FORTE DEI MARMI. Una squadra rinnovata e nessuna voglia di soffrire: il Real Forte Querceta sale a 6 punti con l’1-0 al Montelupo e svela i suoi assi nella manica. Uno di questi è Luigi Benedetti, preparatore atletico del gruppo allenato da Alfio Spagnoli. Uomo dal passato glorioso, perché Luigi è stato un campione di atletica negli anni ‘70 ed è colui che riuscì a battere Mennea, oltre a correre con lui la 4x100 e collezionare titoli a livello mondiale. Poi ha riscoperto la sua passione per il calcio.
Classe 1951, nativo di Massa, l'ex velocista ha sposato il progetto Real Forte Querceta, dopo un lungo girovagare scandito da successi. Ha lavorato con Orrico, Gigi Simoni, Beppe Savoldi; ha una laurea all'Isef e il titolo di Posturologo. Il professore ha calcato il calcio che conta, ma poi è sceso tra i dilettanti.

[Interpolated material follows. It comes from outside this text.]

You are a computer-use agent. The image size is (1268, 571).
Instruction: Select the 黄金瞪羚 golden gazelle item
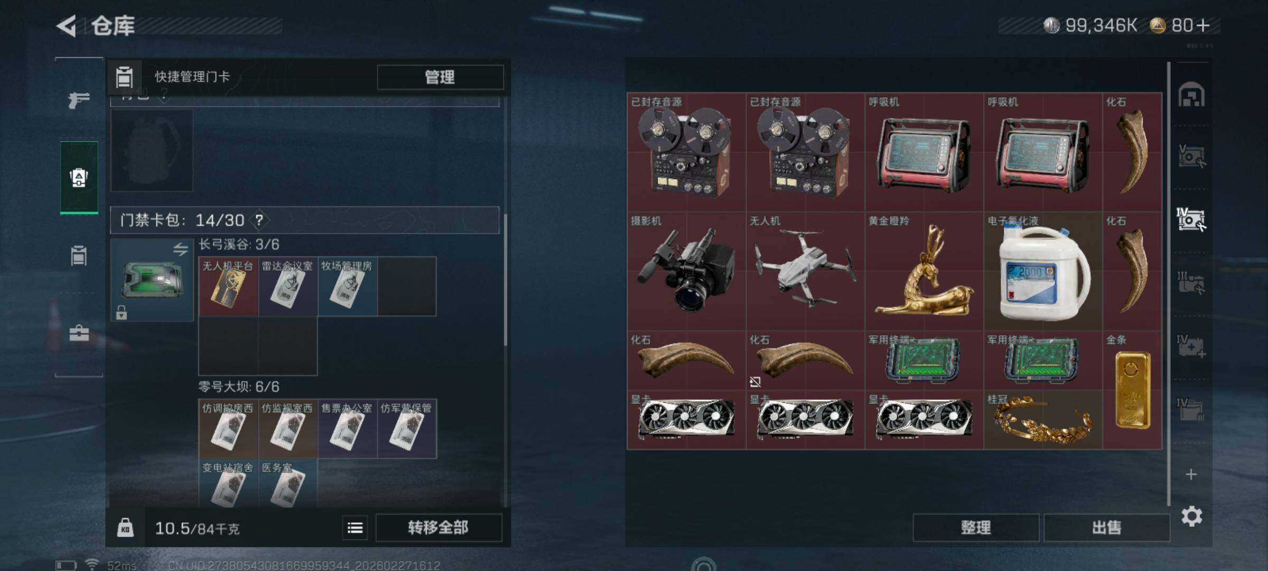coord(924,271)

«Ho passato 6 anni a Fezzano, in Liguria, con mister Figaia, partendo dalla Prima categoria per arrivare in Eccellenza. Quest'anno ho scelto il Real Forte Querceta perché è una società seria e vicina a casa mia». Come si prepara una squadra a questi livelli? «Ho ridotto il lavoro aerobico, le famose ripetute, così come i classici richiami, che lasciano il tempo che trovano. Bisogna far giocare con la palla, lavorare sulla forza e curare la prevenzione. Prima viene l’uomo e poi il giocatore, soprattutto a questi livelli, in cui i ragazzi vengono al campo dopo una giornata di lavoro».